[THE TASK]: Retype the material below from the line that contains "Image resolution: width=318" down to the line that contains "click(659, 116)", including both of those lines.

[DATASET ROWS]:

[start]

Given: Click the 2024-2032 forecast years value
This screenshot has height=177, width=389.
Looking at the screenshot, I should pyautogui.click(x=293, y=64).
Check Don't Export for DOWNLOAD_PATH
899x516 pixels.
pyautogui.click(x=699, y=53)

[end]
[start]

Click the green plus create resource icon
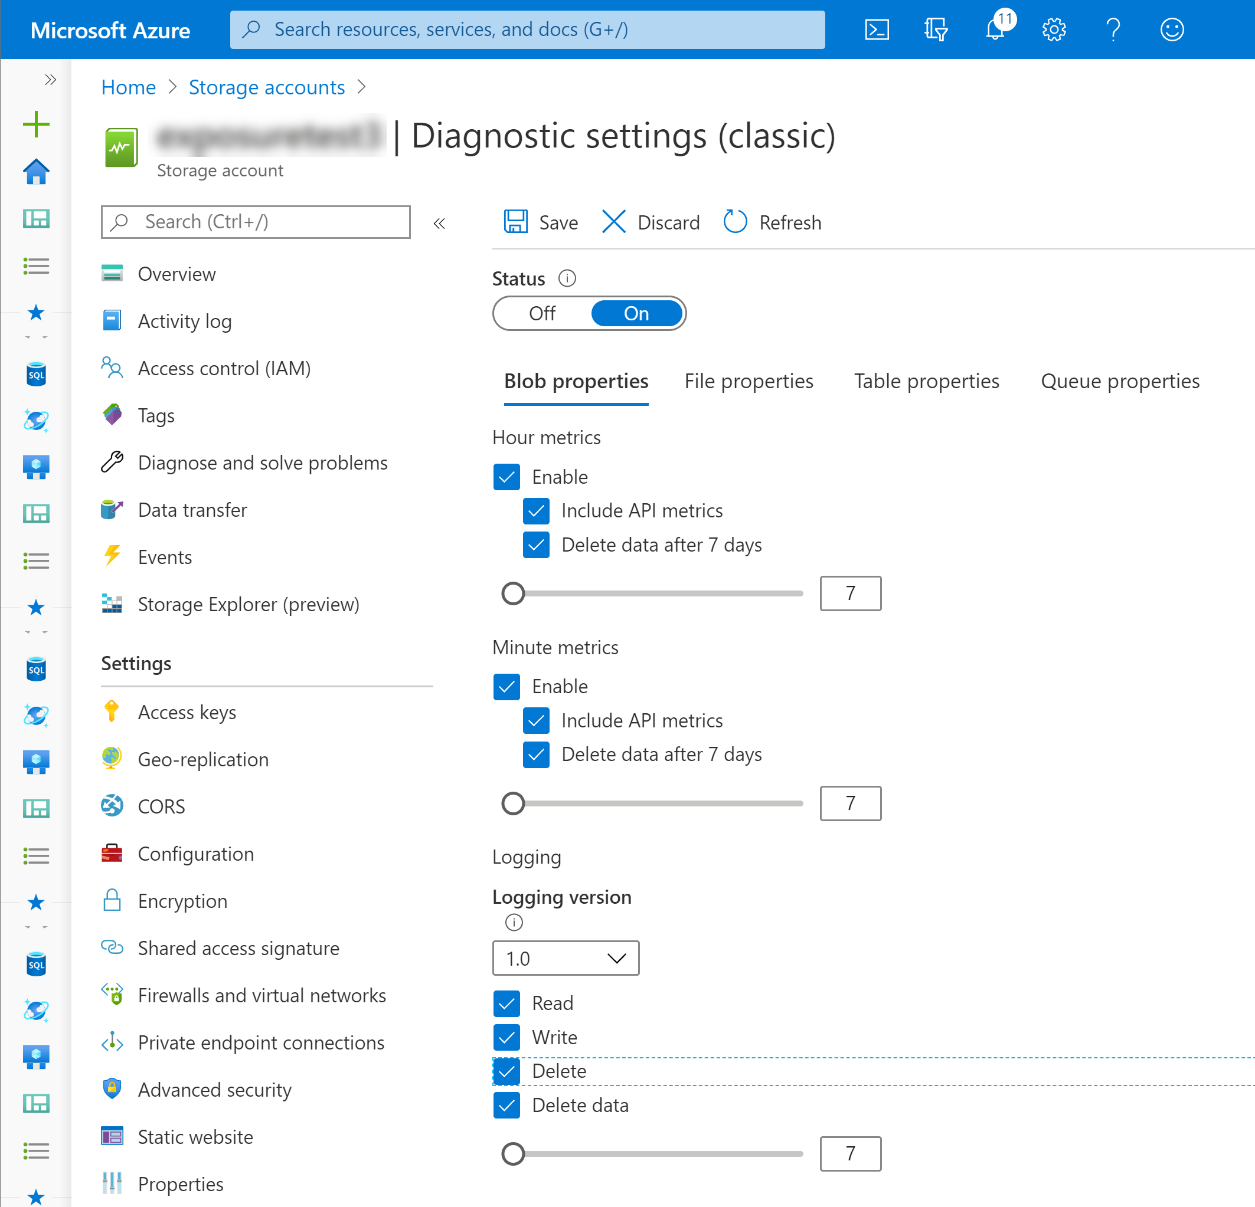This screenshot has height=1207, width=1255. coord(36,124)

[end]
[start]

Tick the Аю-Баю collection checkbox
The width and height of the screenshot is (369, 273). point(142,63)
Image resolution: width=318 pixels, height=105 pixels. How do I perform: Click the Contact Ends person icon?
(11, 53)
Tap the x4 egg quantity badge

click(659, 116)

[end]

[FINISHED ANSWER]:
Image resolution: width=318 pixels, height=105 pixels. How do I perform: Click the Contact Ends person icon?
(11, 53)
Tap the x4 egg quantity badge

click(659, 116)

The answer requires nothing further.